TLDR: This research paper investigates whether Retrieval Augmented Language Models (RALMs) effectively “know when they don’t know,” focusing on their ability to refuse to answer questions. The study finds that RALMs often exhibit “over-refusal” when presented with irrelevant information, declining to answer questions they actually know. It evaluates refusal post-training methods, showing that In-Context Fine-tuning mitigates over-refusal, while Refusal-aware Instruction Tuning can worsen it and conflict with answer quality. The paper concludes by proposing a method to improve refusal by first assessing the model’s knowledge state and context utility.
Large Language Models, or LLMs, have shown incredible capabilities in many tasks, but they sometimes make up information, a problem known as hallucination. To tackle this, researchers have primarily used two methods: Retrieval Augmented Language Models (RALMs) and refusal post-training. RALMs use external knowledge to provide accurate answers, especially for questions outside their internal knowledge. Refusal post-training, on the other hand, teaches models to say “I don’t know” when they are uncertain.
However, a recent study titled “Do Retrieval Augmented Language Models Know When They Don’t Know?” delves into a crucial, often overlooked aspect: how well RALMs understand their own knowledge boundaries, particularly their ability to refuse to answer when appropriate. The paper, available at this link, was authored by Youchao Zhou, Heyan Huang, Yicheng Liu, Rui Dai, Xinglin Wang, Xinchen Zhang, Shumin Shi from Beijing Institute of Technology, and Yang Deng from Singapore Management University.
Understanding RALM Knowledge States
The researchers explored whether RALMs are well-calibrated across different internal and external knowledge states. They found that LLMs often exhibit “over-refusal” behavior, meaning they refuse to answer questions they actually know, especially when presented with irrelevant information.
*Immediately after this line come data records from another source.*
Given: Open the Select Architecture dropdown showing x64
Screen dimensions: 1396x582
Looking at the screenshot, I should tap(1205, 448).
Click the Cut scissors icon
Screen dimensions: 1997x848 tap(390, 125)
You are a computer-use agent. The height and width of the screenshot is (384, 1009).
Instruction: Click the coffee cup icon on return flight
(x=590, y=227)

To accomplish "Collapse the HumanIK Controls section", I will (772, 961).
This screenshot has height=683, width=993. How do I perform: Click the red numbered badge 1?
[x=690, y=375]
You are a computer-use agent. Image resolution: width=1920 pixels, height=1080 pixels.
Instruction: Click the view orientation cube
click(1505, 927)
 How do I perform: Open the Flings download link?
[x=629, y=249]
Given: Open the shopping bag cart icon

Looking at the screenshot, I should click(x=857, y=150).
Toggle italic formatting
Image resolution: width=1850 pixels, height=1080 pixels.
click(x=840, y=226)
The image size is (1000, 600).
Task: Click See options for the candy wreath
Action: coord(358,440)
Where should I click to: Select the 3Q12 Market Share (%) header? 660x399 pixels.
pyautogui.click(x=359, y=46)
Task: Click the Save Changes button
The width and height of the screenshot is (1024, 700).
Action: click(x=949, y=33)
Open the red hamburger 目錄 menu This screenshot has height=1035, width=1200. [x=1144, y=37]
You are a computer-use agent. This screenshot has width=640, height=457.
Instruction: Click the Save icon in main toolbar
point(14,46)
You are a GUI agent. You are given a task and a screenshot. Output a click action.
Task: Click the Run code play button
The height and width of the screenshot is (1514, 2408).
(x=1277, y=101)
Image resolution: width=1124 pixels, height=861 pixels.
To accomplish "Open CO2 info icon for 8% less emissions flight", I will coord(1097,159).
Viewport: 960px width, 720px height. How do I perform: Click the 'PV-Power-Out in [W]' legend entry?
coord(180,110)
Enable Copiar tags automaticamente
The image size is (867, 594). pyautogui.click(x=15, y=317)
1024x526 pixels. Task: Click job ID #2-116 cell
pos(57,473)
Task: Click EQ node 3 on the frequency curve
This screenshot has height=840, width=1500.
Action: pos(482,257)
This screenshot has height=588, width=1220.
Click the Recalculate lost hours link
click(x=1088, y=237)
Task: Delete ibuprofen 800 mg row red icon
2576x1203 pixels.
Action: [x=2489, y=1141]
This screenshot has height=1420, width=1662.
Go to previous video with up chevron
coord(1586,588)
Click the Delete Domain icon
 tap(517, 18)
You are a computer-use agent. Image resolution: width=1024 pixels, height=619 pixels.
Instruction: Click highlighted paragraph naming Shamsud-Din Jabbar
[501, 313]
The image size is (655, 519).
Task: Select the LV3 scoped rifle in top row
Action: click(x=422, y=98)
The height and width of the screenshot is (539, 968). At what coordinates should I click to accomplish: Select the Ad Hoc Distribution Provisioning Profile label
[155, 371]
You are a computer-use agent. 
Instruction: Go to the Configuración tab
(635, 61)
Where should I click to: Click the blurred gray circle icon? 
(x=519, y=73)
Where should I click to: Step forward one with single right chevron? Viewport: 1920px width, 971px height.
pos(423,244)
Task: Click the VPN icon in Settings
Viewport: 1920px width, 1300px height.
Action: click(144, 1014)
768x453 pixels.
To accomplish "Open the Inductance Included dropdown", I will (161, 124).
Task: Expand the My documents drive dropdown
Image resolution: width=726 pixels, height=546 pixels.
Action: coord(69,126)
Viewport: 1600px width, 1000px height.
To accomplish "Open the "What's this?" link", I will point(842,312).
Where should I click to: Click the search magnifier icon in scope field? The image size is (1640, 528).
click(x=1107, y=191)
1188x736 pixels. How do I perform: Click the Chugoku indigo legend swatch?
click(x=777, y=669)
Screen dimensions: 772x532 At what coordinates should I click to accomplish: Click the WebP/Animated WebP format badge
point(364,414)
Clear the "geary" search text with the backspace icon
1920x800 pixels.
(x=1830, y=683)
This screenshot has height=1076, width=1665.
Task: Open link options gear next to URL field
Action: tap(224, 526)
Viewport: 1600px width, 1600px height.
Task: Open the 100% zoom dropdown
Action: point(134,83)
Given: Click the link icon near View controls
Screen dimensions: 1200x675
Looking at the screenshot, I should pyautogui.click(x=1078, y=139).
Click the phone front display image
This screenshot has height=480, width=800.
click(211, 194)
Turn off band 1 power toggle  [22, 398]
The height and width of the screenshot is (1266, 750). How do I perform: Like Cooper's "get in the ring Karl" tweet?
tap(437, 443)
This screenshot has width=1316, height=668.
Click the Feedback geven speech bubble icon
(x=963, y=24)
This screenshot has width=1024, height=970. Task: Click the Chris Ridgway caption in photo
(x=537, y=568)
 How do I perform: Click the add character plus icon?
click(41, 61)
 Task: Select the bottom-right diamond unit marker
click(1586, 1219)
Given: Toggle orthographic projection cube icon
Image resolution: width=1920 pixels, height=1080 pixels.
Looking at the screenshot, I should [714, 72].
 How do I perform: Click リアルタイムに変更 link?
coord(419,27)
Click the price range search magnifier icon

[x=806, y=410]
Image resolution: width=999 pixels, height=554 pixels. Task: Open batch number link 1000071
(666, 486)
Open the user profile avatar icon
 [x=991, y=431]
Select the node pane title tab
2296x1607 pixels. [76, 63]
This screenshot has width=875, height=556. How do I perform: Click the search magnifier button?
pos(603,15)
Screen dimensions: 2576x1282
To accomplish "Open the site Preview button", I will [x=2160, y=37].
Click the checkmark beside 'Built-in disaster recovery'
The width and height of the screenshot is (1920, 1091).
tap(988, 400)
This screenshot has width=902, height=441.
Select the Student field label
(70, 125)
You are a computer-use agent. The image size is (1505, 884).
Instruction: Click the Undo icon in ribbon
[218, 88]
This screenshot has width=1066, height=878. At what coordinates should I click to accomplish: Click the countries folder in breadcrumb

This is a significant finding, as it highlights a vulnerability where contextual distractions can impair a model’s ability to distinguish between its internal knowledge and external information.
For instance, imagine asking an RALM “When does the 2022 Olympic Winter Games end?” If the retrieved context contains misinformation, the model might become confused and refuse to answer, even if it internally knows the correct date. This “over-refusal” is a key problem identified in the study.
Impact of Refusal Post-Training
The study also investigated how different refusal post-training methods affect this over-refusal issue. They looked at two main approaches: Refusal-aware Instruction Tuning (R-tuning) and In-Context Fine-tuning (ICFT). The results showed that ICFT helped mitigate the over-refusal problem, while R-tuning actually made it worse. This suggests that while refusal training aims to improve a model’s self-awareness, some methods can inadvertently reduce the quality of answers, especially when positive, helpful context is available.
Specifically, R-tuning, while improving refusal quality in some scenarios, led to an increase in the over-refusal rate and a decrease in answer precision. ICFT, particularly when trained with negative contexts (ICFT(n)), showed better overall accuracy and refusal quality, and was more effective at reducing over-refusal. However, the study also noted that refusal ability can sometimes conflict with answer correctness, especially when positive context is present, due to a degradation of context utility.
Also Read:
- MeVe: A New Framework for Smarter LLM Context Management
- AnchorRAG: A Multi-Agent Framework for Enhanced Open-World Question Answering with Knowledge Graphs
Improving Refusal Techniques
Finally, the researchers proposed a simple yet effective refusal method for post-trained models to improve their overall answer quality. This technique involves first detecting the internal and external knowledge state of the LLM, then deciding whether to use context or abstain from answering. By doing so, the model can achieve more calibrated confidence and avoid using harmful negative contexts, leading to better overall performance and reduced over-refusal.
In conclusion, this research provides a deeper understanding of how external contexts influence the calibration of RALMs. It highlights that exclusively negative contexts can significantly harm calibration and lead to over-refusal. While refusal instruction tuning aims to improve self-awareness, its effectiveness varies, with In-Context Fine-tuning showing promise in mitigating over-refusal. The study emphasizes the importance of balancing proper refusal with effective context utilization to build more reliable and practical RALM systems.